Oct 12 - Fitch Ratings has downgraded Unione Banche Italiane's (UBI; 'BBB+'/Negative/'F2') mortgage covered bonds to 'AA-', Negative Outlook from 'AA+'/Rating Watch Negative (RWN) and Banca Monte dei Paschi di Siena's (BMPS; 'BBB'/Stable/'F3') to 'A+', Negative Outlook from 'AA'/RWN. Both programmes have been removed from RWN.

The downgrade concludes Fitch's Discontinuity Cap (D-Cap) assessment based on its updated Covered Bonds Rating Criteria dated 10 September 2012. BMPS' and UBI's covered bonds had been assigned a D-Cap of 2 and their rating had been placed on RWN. Following the placement of the mortgage programmes on RWN, UBI and BMPS confirmed to Fitch that no changes will be made to the programmes to the extent that would allow an improved D-Cap assessment for the Liquidity Gaps and Systemic Risk component.

The D-Cap of 2 is driven by the high risk assessment for the liquidity gap and systemic risk component. This assessment is due to the less predictable wholesale market access that may reduce the likelihood that an Italian financial institution could buy a portion of Italian mortgage loans included in the cover pool in an issuer event of default (see "Fitch Puts 2 Italian Covered Bonds on RWN; Assigns Outlooks & D-Caps" dated September 2012 at ).

For UBI, the 'AA-' covered bonds' rating is based on the bank's Long-term Issuer Default Rating (LT IDR) of 'BBB+', the D-Cap of 2 (high risk) and the asset percentage (AP) that Fitch takes into account in its analysis, which is currently 70.1%.

In terms of sensitivity of the covered bonds' rating, the 'AA-' rating would be vulnerable to downgrade if any of the following occurred: (i) the LT IDR of the issuer was downgraded by one or more notches; or (ii) the D-Cap fell to 1 or 0; or (iii) the programme AP went above 76%, which is the breakeven level in line with the 'AA-' rating. The Negative Outlook on Italy's IDR ('A-'/Negative/'F2') and on the issuer's LT IDR drives the Negative Outlook on the covered bonds.

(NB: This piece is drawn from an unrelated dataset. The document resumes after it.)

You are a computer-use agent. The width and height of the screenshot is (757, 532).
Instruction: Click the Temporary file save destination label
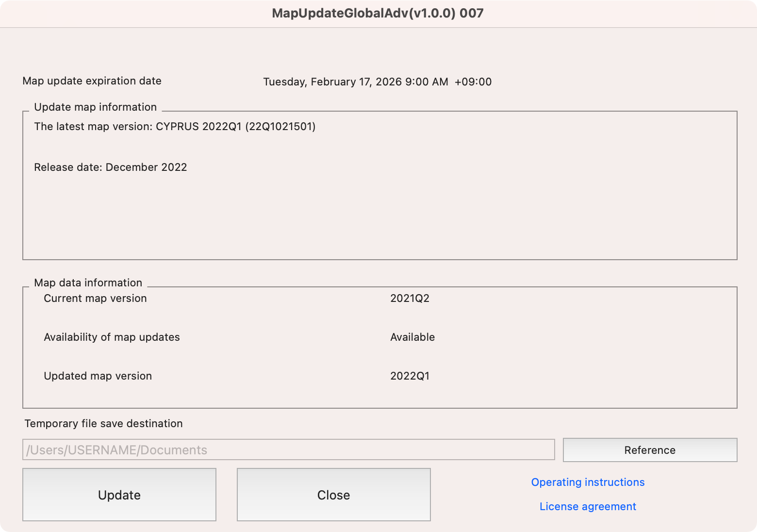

As the issuer is rated 'F2', the agency relies, for the purpose of its analysis, on highest AP of the last 12 months. This level supports a 'A' rating on a PD basis for the covered bonds.

For BMPS, the 'A+' covered bonds' rating is based on the bank's LT IDR of 'BBB', the D-Cap of 2 (high risk) and the AP of 67.7% that Fitch takes into account in its analysis.

In terms of sensitivity of the covered bonds' rating, the 'A+' rating would be vulnerable to downgrade if any of the following occurred: (i) the LT IDR of the issuer was downgraded by one or more notches; or (ii) the D-Cap fell to 1 or 0; or (iii) the programme AP went above 72%, which is the breakeven level in line with the 'A+' rating. The Negative Outlook on Italy's IDR ('A-'/Negative/'F2') drives the Negative Outlook on the covered bonds.

As the issuer is rated 'F3', Fitch relies, for the purpose of its analysis, on the AP which the issuer publicly commits to. This level of OC supports a 'A-' rating on a PD basis for the covered bonds.

The Fitch breakeven AP for the covered bond ratings will be affected, among others, by the profile of the cover assets relative to outstanding covered bonds, which can change over time, even in the absence of new issuances. Therefore it cannot be assumed to remain stable over time.